··· Text shown ···

Once passed into law, this amendment will permit archival institutions to make a single copy of unpublished works in our holdings, for research or private study, under conditions that can be practically met. We heartily welcome and endorse this amendment.
One of the most important matters in Bill C-11 for archival institutions is the proposed amendments dealing with photographs. Many photographs in archival holdings are orphan works, works for which the copyright owners are unknown or cannot be located. The current copyright law relating to photographs is difficult, and even impossible in some cases, for archivists to apply when dealing with orphan works. This already difficult situation will be made even more complicated if the provisions of Bill C-11 are enacted.
Amending the law so the photographer is uniformly the copyright holder makes it even more difficult to determine the copyright owner of some photographs in our collections. Photographs by anyone other than professionals only rarely have an identifiable creator by the time they arrive at an archive many years after they were taken. Without this information, it is impossible to determine the term of protection of the photos, and they fall into limbo. It's not the works of professional photographers that are of concern to us here. Professional photographers usually clearly identify their work, and we can ascertain their date of death and their term of protection. But the law applies equally to all photos, professional or not.

··· Provided material ···

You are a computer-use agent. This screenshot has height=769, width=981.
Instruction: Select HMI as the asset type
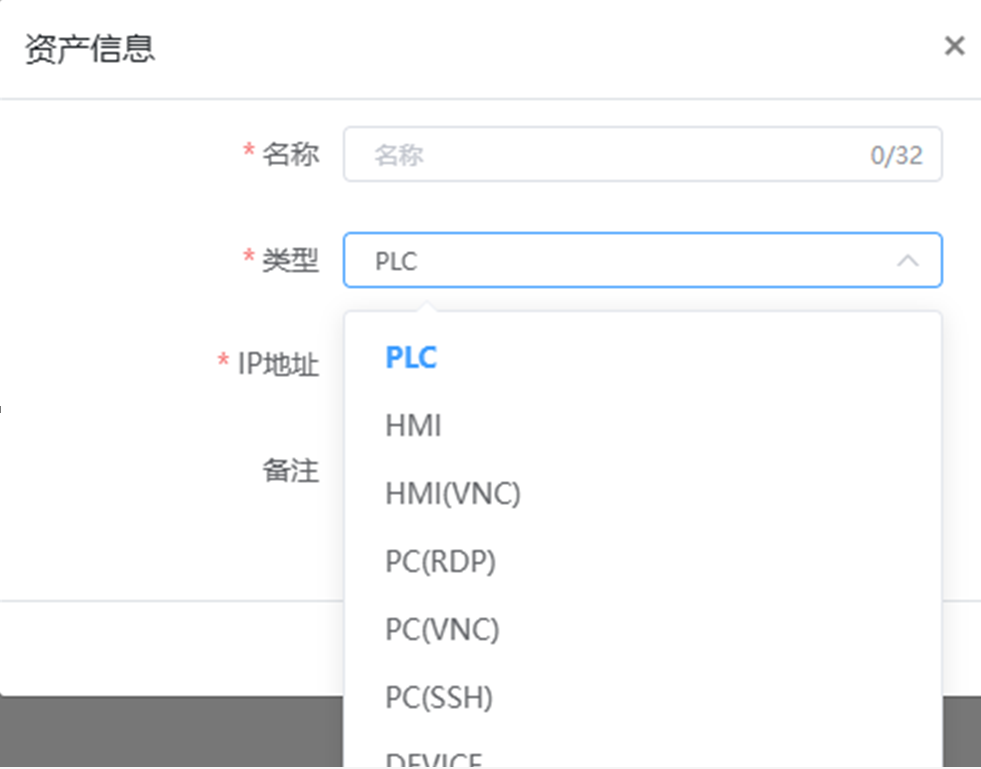pyautogui.click(x=413, y=425)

···

• **Exercise goal**:
Print the Bill C-11 passage in full, word for word. Work from the Bill C-11 passage alone.

• **Written solution**:
Once passed into law, this amendment will permit archival institutions to make a single copy of unpublished works in our holdings, for research or private study, under conditions that can be practically met. We heartily welcome and endorse this amendment.
One of the most important matters in Bill C-11 for archival institutions is the proposed amendments dealing with photographs. Many photographs in archival holdings are orphan works, works for which the copyright owners are unknown or cannot be located. The current copyright law relating to photographs is difficult, and even impossible in some cases, for archivists to apply when dealing with orphan works. This already difficult situation will be made even more complicated if the provisions of Bill C-11 are enacted.
Amending the law so the photographer is uniformly the copyright holder makes it even more difficult to determine the copyright owner of some photographs in our collections. Photographs by anyone other than professionals only rarely have an identifiable creator by the time they arrive at an archive many years after they were taken. Without this information, it is impossible to determine the term of protection of the photos, and they fall into limbo. It's not the works of professional photographers that are of concern to us here. Professional photographers usually clearly identify their work, and we can ascertain their date of death and their term of protection. But the law applies equally to all photos, professional or not.